Not in the slightest. The worst outbreak of Ebola ever has so far killed less than 700 people over the course of 6 months. Influenza kills around 500,000 people every year, and is exactly as easy to treat. Measles kills hundreds of thousands. TB kills millions. Sure, those two have vaccines and are treatable given the resources. Yet vaccines and treatments aren't perfect, the UK had a big outbreak of measles just over a year ago, and TB resistant to most or all antibiotics is spreading. And those are just a few obvious examples off the top of my head.
Ebola is a nasty disease, but it's uncommon and doesn't spread easily. Avoiding contact with infected people's bodily fluids is basically all that is required to avoid catching it. The current outbreak is a problem largely because of the conditions in the area - poor, little medical care, virtually no real borders, and so on. Even if it did spread to other countries, we'd be looking at isolated cases, not a virulent pandemic sweeping the world and wiping out civilisation as we know it.
From what I understand, the current outbreak is the worst yet.
Many reports are indicating that some of the cultural practices in the area tend to make the outbreaks worse than they would be if the outbreaks had occurred in different cultures. The ways they handle the dead and dying, the mourning and funeral rites, and so on.
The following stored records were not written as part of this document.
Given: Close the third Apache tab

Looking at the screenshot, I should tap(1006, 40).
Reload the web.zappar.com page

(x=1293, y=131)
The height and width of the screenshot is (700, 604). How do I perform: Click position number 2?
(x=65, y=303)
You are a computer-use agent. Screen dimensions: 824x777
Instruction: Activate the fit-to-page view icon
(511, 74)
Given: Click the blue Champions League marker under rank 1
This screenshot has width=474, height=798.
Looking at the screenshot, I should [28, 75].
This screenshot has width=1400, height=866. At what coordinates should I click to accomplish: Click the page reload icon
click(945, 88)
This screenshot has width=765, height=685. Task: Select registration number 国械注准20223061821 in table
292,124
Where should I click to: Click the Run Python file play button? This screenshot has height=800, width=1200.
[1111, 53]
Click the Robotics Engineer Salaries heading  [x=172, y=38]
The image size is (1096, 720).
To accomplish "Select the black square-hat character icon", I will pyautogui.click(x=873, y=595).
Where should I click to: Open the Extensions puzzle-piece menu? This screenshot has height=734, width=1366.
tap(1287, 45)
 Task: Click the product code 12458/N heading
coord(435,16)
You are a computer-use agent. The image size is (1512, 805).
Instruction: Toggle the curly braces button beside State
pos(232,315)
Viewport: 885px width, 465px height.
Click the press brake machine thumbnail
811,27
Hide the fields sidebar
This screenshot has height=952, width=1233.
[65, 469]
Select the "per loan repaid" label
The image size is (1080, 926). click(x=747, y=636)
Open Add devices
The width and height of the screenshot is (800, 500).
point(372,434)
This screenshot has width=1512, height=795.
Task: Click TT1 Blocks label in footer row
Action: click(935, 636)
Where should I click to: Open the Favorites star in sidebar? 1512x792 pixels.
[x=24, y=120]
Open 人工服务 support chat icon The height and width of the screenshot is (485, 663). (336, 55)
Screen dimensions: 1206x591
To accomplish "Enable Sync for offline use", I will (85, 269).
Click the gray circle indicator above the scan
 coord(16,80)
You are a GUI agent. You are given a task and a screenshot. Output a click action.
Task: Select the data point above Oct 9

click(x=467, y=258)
Also, ebola kills its victims quite fast; they don't have much time to infect others or travel far. It is human to human transmission; fleas, rats, mosquitos, birds, and other such beasties do not harbor or spread the ebola like they can with a variety of other diseases. Ebola tends to have very intense but localized outbreaks, shutting down transportation is often enough to contain outbreaks until the outbreaks run their course. If course, shutting down transportation gets harder and harder all the time.
It is a very nasty disease, but I don't think there is much chance of it causing a world-wide pandemic. Then again the doctors working on the outbreak know more than anyone about how it is transmitted, and how to keep safe - but some of those doctors have become infected anyway.